- [Description of the task] Find every line in the records below that contains the word "icon" and copy each of those lines in full.

- [Excerpted data]
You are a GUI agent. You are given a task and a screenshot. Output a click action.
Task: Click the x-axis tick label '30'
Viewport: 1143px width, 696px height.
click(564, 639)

==

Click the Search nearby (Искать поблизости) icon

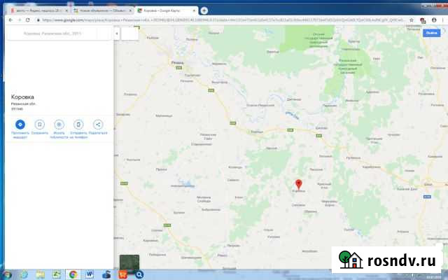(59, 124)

...

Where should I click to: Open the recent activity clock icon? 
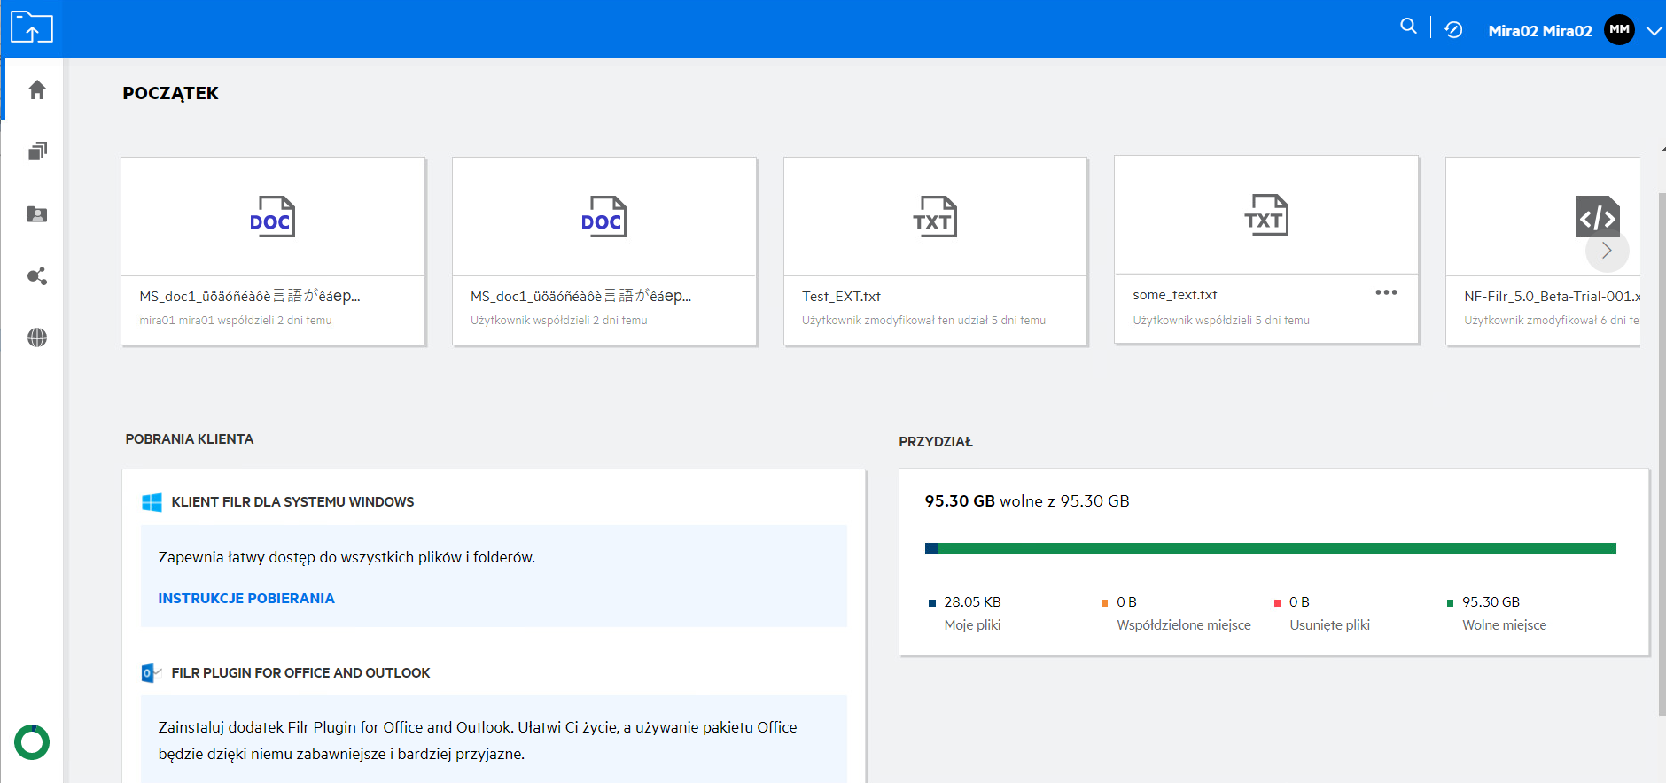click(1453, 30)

- [Completed task]
Click the Search nearby (Искать поблизости) icon
Where should I click to: Open the recent activity clock icon? 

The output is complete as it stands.